Fica evidente, então, que o aluno de graduação, independentemente do curso, necessita ter acesso à variedade de gêneros com os quais irá lidar na comunidade discursiva à qual pertencerá. Conforme Bazerman (2006), quando os alunos já definiram suas carreiras ou têm ideias, mesmo que vagas, das vidas que gostariam de levar, essas metas podem despertar interesses por vários tipos de leituras que contribuam para a construção de esquemas de conhecimentos que acreditam ser significativos para sua formação profissional. O autor salienta que os alunos sentir-se-ão atraídos por qualquer leitura pertencente ao modo de vida que eles almejam. Isto é, se o educando percebe que há conexão entre o texto e alguma atividade na qual esteja envolvido, ou entre o texto e algum assunto sobre o qual seu interesse está direcionado, o trabalho com esse texto, sem dúvida, será significativo. Portanto, caso os alunos imaginem-se futuros engenheiros, advogados, contadores, gestores de pessoas, dentre outras profissões, o gosto pelo estilo de vida desses profissionais também será antecipado.

Desse modo, adotar uma prática comprometida com os discursos das profissões constitui um meio de auxiliar o desenvolvimento dos alunos como membros atuantes, reflexivos e questionadores de suas comunidades, como bem demonstra a fala de Bazerman:

E estudar o discurso disciplinar pode significar olhar para as disciplinas e profissões que rejeitamos como alunos de graduação (...) Se vamos criar uma sociedade humanitária para o próximo século, são precisamente as palavras das disciplinas e das profissões que teremos que manter por perto. (BAZERMAN, 2006, pág.113).

Essa postura poderá imbuir os alunos de agência, e esse poder individual permitirá a esses futuros profissionais pressionarem as práticas disciplinares paras as quais foram treinados, pois a capacidade de desvendarem as aparências do discurso fará com que estes questionem quais as estruturas, padrões e retóricas comunicativas capacitarão mais adequadamente os seus campos, a fim de que estes alcancem seus objetivos. Portanto, não podemos conceber o ensino de gêneros textuais dissociado das

133 ações e das intenções que eles realizam, e mais: não podemos negar aos alunos dos cursos de graduação o acesso aos gêneros pertencentes à comunidade discursiva da qual estes farão parte no exercício profissional, sob pena de contribuirmos para que eles sejam alijados do processo de ascensão em sua esfera.

4. Considerações finais

O diálogo entre os vários autores aqui apresentados mostra-nos que é comum entre eles a defesa de que o reconhecimento e o uso adequado de gêneros textuais pertencentes a uma determinada comunidade discursiva são de suma importância para a eficiência das relações entre os membros dessa esfera, bem como para o sucesso profissional de seus componentes.
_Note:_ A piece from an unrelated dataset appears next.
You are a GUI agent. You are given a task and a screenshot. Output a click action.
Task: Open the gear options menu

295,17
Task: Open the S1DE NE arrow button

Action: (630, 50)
Como sabemos, a cada dia mais, as revistas especializadas das mais diversas áreas profissionais divulgam a preocupação das empresas com o perfil do profissional a ser contratado. E dentre às exigências elencadas, a intimidade com a língua materna sempre aparece em destaque. Esse fato ilustra a importância da competência discursiva para que os futuros profissionais tornem-se membros “ativos”, “reativos” e pró-ativos” (BAZERMAN, 2006, p. 113) da comunidade discursiva a qual ele pertencerá. E essa competência discursiva só pode ser adquirida através das atividades de linguagem, orais e escritas, na interação verbal dos indivíduos através dos gêneros textuais. Como muitos gêneros, diferentemente dos gêneros do cotidiano, precisam ser aprendidos, a universidade, no caso especial de nossa discussão, deve responsabilizar-se pelo ensino dos gêneros necessários à atuação dos profissionais.
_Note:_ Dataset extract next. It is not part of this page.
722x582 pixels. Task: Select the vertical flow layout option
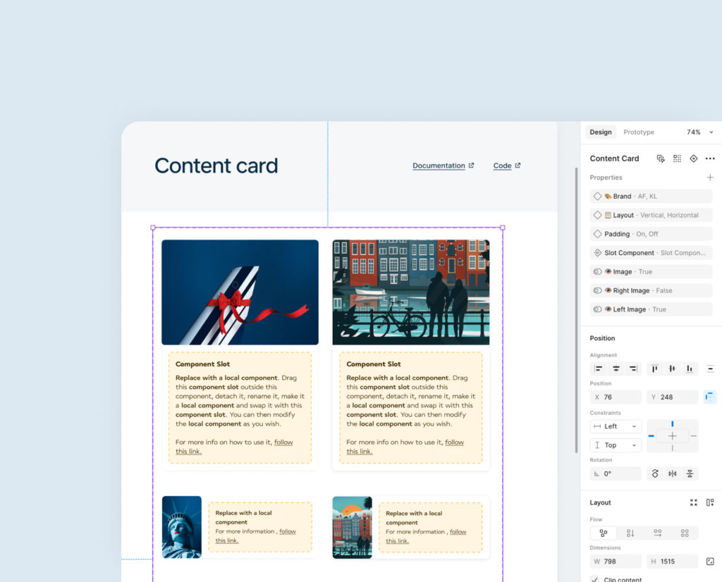click(x=630, y=533)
Portanto, a importância de um trabalho adequado com gêneros textuais nos cursos de Graduação é indiscutível se comungamos da idéia de que práticas dessa natureza podem representar possibilidades para que o aluno prepare-se efetivamente para enfrentar os desafios impostos pela sua comunidade, pois, segundo Bazerman (2006), para participar de uma comunidade, você necessita aprender o que fazer, como deve agir, o que é aceitável e quais as possíveis punições para os possíveis deslizes. Dessa forma, o cidadão terá condições de ser aceito dentro da estrutura social que se lhe apresente e terá voz para reivindicar seus projetos, particularmente se estes são concebidos e realizados dentro das exigências da comunidade.

134 BAKHTIN, Mikhail. Os Gêneros do Discurso. In: Estética da Criação Verbal. São Paulo: Martins Fontes, 2003. ( p. 261- 306).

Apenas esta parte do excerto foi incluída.